Being liked was a survival technique, which was why I would keep doing favors for my coworkers, even when I'd rather tell them to shove it.
I couldn't let anyone realize I wasn't a nice girl at all.
* * *
The evening sun cast beautiful golden light over the narrow road as I drove my pickup truck east out of Coquitlam. I'd left the suburbs behind, and dense, mature trees leaned over the left side of the road, cutting off my view of the sprawling mountain slopes beyond them. On my right, farmland stretched toward the unseen banks of Pitt River.
Quiet tranquility stole over me. The summit to the north was part of a provincial park, and beyond it was the endless expanse of the Coast Mountains. The dense metropolis of Vancouver was less than an hour's drive west, far enough that its hectic bustle didn't disturb my home territory.
The road curved northeast, and as my truck rolled around the bend, a large sign beckoned me:
Hearts Hooves Animal Rescue
I turned left onto the dirt driveway. My truck's tires rumbled over a metal cattle guard, and I accelerated again, zooming past a long, fenced pasture carpeted in grass. A mixture of hoofed animals—horses, ponies, donkeys, goats, sheep, alpacas, and a handful of cows—lifted their heads to watch my vehicle pass, then returned to their lazy grazing.
Ahead, a dense stand of trees concealed the farmstead. As I drove past the screening foliage and through an open gate, a small house appeared on my left. All the farm's buildings— stable, machinery shed, storage, small-animal enclosures, greenhouse, garden, and more—faced the wide gravel yard. A mixed fruit orchard formed neat rows of trees beyond the greenhouse.
Parking in front of the house beside a rusting first-generation Ford Ranger with pale blue paint, I swung my door open and climbed out. As I turned to close the door, the white cat jumped out after me. He gave me an unreadable look with his ethereal blue eyes, then sauntered off with his tail in the air.

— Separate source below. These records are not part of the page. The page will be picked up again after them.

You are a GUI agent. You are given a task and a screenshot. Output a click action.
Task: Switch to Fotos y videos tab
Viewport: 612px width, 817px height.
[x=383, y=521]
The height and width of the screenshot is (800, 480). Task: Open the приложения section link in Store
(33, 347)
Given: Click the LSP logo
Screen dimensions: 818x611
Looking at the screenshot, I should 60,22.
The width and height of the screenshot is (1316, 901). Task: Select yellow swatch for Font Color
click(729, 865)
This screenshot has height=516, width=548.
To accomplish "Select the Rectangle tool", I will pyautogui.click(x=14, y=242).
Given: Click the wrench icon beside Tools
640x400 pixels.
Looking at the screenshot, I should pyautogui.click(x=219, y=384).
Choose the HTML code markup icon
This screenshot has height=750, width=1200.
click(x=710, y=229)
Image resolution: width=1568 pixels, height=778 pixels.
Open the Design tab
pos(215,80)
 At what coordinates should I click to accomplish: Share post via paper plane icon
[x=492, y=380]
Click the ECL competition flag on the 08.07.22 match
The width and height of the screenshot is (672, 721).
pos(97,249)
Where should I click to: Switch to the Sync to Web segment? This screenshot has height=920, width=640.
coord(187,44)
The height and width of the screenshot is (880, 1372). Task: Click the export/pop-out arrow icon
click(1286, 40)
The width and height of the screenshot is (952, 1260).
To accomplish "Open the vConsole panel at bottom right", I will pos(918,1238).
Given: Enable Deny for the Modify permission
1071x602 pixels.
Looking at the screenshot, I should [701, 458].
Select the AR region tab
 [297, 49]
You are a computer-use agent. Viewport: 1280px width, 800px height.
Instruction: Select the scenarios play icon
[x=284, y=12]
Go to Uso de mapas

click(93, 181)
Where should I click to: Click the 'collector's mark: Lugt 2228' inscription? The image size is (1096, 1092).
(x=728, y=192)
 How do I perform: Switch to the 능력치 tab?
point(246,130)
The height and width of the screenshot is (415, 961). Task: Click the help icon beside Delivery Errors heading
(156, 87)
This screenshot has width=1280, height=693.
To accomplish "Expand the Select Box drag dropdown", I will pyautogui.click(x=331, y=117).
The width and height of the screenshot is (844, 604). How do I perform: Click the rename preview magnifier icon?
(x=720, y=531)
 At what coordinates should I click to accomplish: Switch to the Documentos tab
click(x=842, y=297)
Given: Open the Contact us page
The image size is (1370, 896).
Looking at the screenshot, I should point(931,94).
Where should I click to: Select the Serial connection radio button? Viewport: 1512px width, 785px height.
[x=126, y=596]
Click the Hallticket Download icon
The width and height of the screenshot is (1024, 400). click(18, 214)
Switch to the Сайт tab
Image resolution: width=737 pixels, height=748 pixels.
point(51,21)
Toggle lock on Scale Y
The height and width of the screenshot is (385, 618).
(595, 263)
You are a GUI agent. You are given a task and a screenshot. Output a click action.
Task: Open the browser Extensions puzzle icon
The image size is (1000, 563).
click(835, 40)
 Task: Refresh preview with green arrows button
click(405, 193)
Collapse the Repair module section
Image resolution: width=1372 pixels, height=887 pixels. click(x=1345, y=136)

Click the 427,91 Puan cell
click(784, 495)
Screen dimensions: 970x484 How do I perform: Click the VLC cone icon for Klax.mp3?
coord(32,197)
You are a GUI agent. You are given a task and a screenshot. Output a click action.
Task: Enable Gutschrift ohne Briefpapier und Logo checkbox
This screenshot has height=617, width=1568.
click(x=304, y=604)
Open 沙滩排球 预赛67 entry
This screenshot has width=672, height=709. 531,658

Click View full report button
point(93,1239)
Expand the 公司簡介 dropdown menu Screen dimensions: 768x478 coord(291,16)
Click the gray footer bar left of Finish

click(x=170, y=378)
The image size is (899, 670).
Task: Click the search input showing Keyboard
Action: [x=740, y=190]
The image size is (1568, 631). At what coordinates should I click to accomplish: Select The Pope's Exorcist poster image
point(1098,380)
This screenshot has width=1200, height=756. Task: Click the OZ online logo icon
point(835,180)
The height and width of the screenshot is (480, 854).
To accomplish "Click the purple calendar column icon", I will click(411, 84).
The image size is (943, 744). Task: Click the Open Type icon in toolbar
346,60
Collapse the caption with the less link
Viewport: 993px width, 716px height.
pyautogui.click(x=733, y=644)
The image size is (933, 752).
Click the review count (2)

I shut the door, my gaze drifting toward the sunlit forests blanketing the mountain north of the farm, but a brusque greeting interrupted my half-formed thought about going for a hike.
"Saber!" Dominique appeared in the large open doorway of the sprawling stable and jogged across the gravel yard toward me. Several inches shorter and much curvier than my five-foot-nine frame, she didn't look like someone who regularly lifted fifty-pound hay bales. Her tightly curled black locks were cut short, and her bold red glasses stood out against her golden umber skin.
"I'm glad you're back," she said, halting beside me. "The two new geldings are worse than we expected. The vet is coming tomorrow, but can you take a look?"
"Of course," I said quickly.
"The big gray is lame," she told me as we strode toward the stable. "He's got the worst case of thrush I've ever seen. The smaller one is moving okay, but he's underweight and he was quidding half his hay. I suspect serious dental problems."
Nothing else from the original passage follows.